---------- SELEÇÃO

Artigos de Braulio Tavares em sua coluna diária no "Jornal da Paraíba" (Campina Grande-PB), desde o 0001 (23 de março de 2003) até o 4098 (10 de abril de 2016). Do 4099 em diante, os textos estão sendo publicados apenas neste blog, devido ao fim da publicação do jornal impresso.
sábado, 27 de agosto de 2011
2646) Um caso para Perry Mason (27.8.2011)
Para quem nunca ouviu falar, Perry Mason é o advogado-detetive criado por Erle Stanley Gardner ao longo de dezenas de romances policiais (82, para ser exato) que deveriam ser leitura de lazer obrigatória para todo advogado que se preze. Na adolescência, sonhei em me formar em Direito e fazer o que Mason fazia: dar um banho de esperteza no promotor, libertar o cliente (acusado de um crime) e de lambuja entregar à polícia o verdadeiro criminoso. Os romances de Gardner (cujos títulos sempre começam com “O Caso do...”) seguem uma fórmula precisa e obrigatória, com as variações mais inesperadas dependendo do cliente, do crime cometido e das complicações colaterais. Agora mesmo está me dando uma vontade enorme de reler “O Caso da Lata Vazia”, “... das Garras de Veludo”, “... da Morena Emprestada”, “... da Loura de Olho Roxo”, “... dos Peixinhos Dourados”, “... do Gorila Sorridente”...
Um dos aspectos mais fascinantes do crime é o fato de ele ser algo minuciosamente descrito, previsto e catalogado pela estrutura jurídica. E um tema eterno da literatura policial é um tipo especial de crime perfeito, o crime que todo mundo sabe que Fulano cometeu mas nada pode fazer, porque a lei não prevê aquele crime. Na Inglaterra, antes de 1548, um júri só considerava assassinatos que tivessem sido cometidos no condado de sua jurisdição. E houve casos de assassinos que feriam a vítima num condado e a transportavam para que morresse no condado vizinho; dessa maneira os dois elementos do assassinato (a agressão e o falecimento) ficavam dissociados e a lei “travava”.

--------------------
---------- SEGMENTO DE DADOS

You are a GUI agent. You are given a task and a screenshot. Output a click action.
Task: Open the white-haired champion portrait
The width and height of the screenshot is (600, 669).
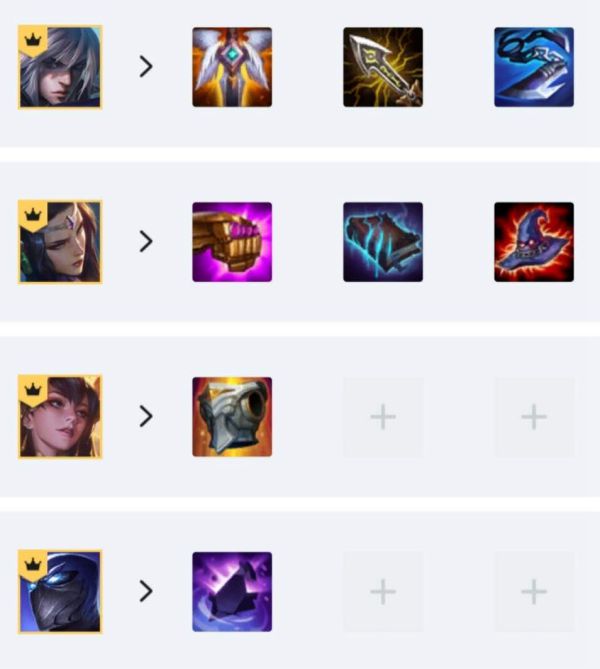tap(60, 67)
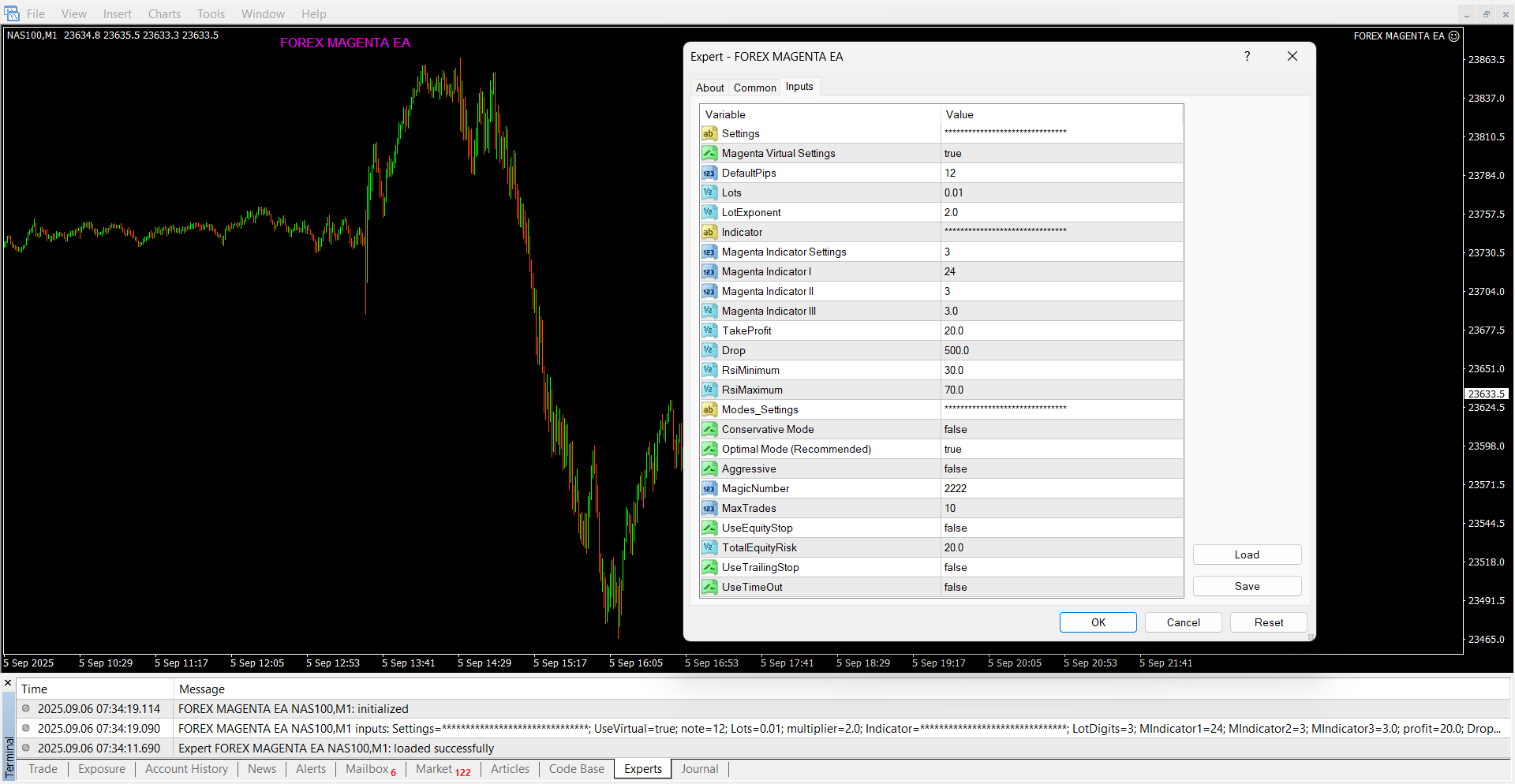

--------------------

* **O QUE SE PEDE**: Liste os títulos dos romances de Perry Mason que, segundo a seleção, o autor tem vontade de reler. Reproduza cada título na forma em que aparece no texto.

* **RESULTADO ABAIXO**:
- “O Caso da Lata Vazia”
- “... das Garras de Veludo”
- “... da Morena Emprestada”
- “... da Loura de Olho Roxo”
- “... dos Peixinhos Dourados”
- “... do Gorila Sorridente”